Nikola Tesla portrait
Serbian-American inventor and scientist Nikola Tesla Getty Images

The Serbian Orthodox Church has called for the remains of Serbian-American inventor Nikola Tesla to be moved from a Belgrade museum as they are becoming the focus for Satanic rituals, according to the city council's president.

Nikola Nikodijevic, president of the Serbian capital's council, told fellow councillors that the Orthodox Church had requested authorities move the remains of the electrical engineer, physicist and inventor from a museum devoted to his life and work to an Orthodox cathedral.

"If you really want me to tell you the truth, this is an initiative by [Patriarch Irinej, spiritual leader of Eastern Orthodox Serbs], who came to the city council and begged us to remove the ashes as Satanic rituals are taking place in the museum," Nikodijevic told councillors, in a debate on whether a monument should be built to Tesla.

Museum authorities talking to Radio Free Europe dismissed the church's claims, which come amid a long-standing dispute over the remains of the scientist, whose discoveries paved the way for the inventions of X-rays and television.

"I have been working at the museum for more than 20 years. We preserve and take care of everything concerning Tesla. This kind of story has nothing to do with reality," said Nikola Tesla Museum director Branimir Jovanovic.

The spat over where the remains of one of the finest scientific minds of the 20th century should be kept erupted last year, when the Orthodox church called for them to be relocated to the city's Church of Saint Sava, where they would be reburied alongside other heroes from Serbian history.

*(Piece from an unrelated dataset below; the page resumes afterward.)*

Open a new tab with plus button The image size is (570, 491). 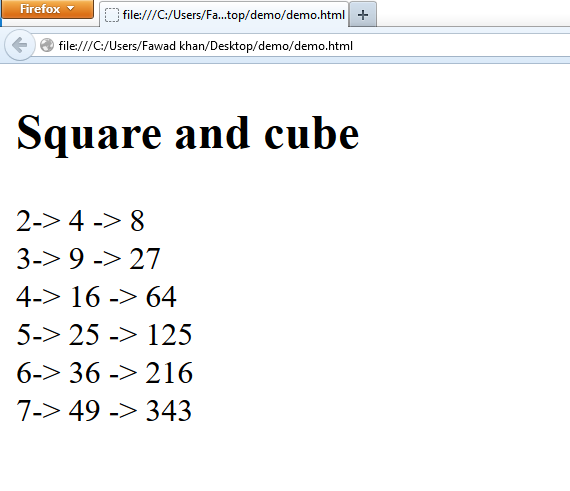[363, 15]
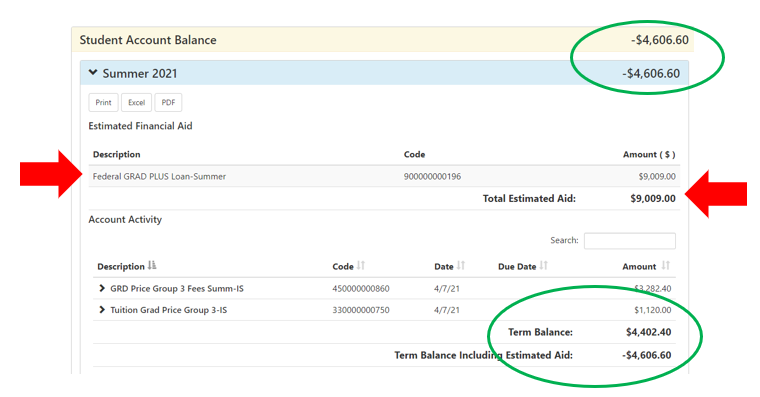Expand Tuition Grad Price Group 3-IS row
The image size is (760, 397).
pos(102,310)
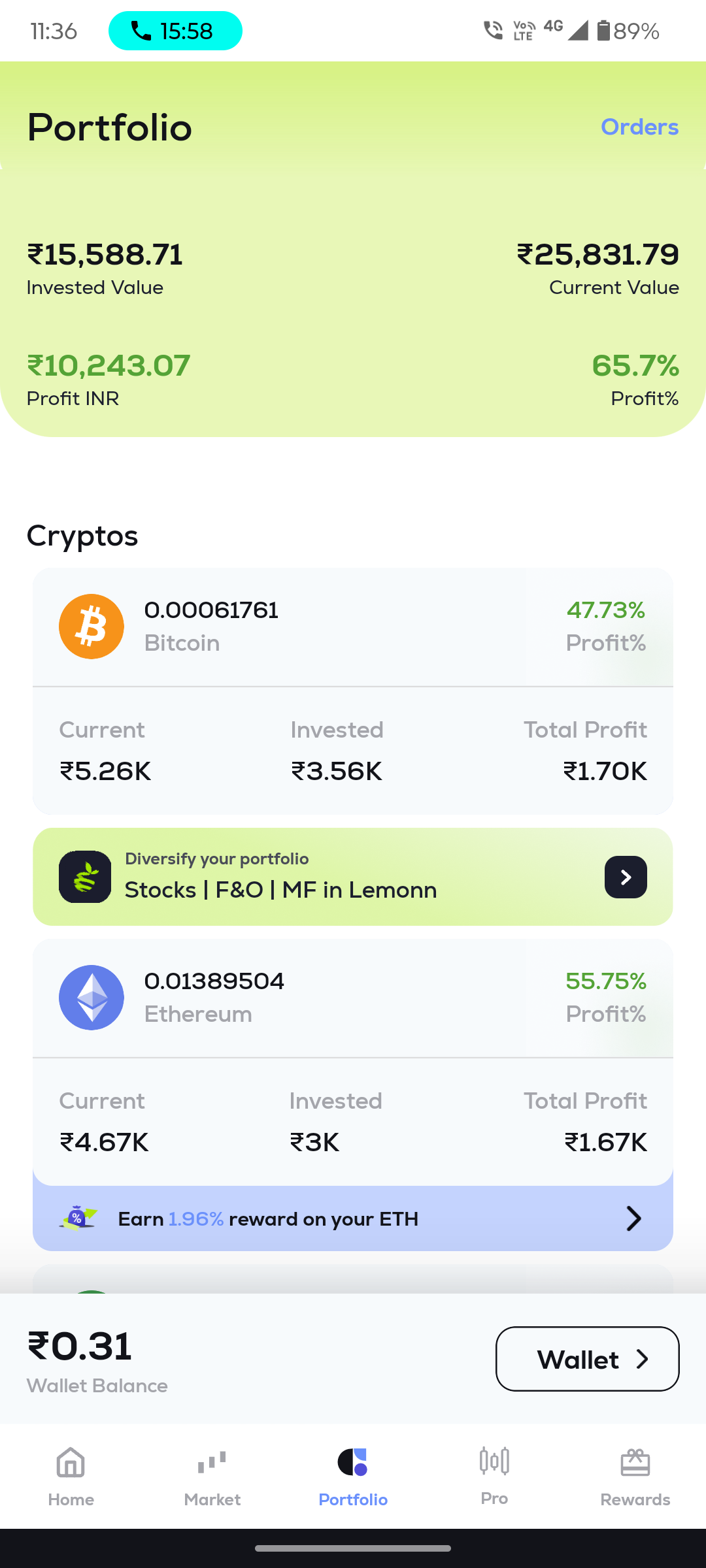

However the plans were opposed by the museum and scientists, with more than 30,000 joining a Leave Tesla Alone social media campaign calling for the remains to be left where they are.

Tesla was born in Smiljan, in modern-day Croatia, in 1856. He worked with inventor Thomas Edison before the pair fell out in a dispute over the best way to generate electricity.

Famed as much for his showmanship as his scientific brilliance, Tesla died impoverished in New York in 1943. His ashes were repatriated in 1957.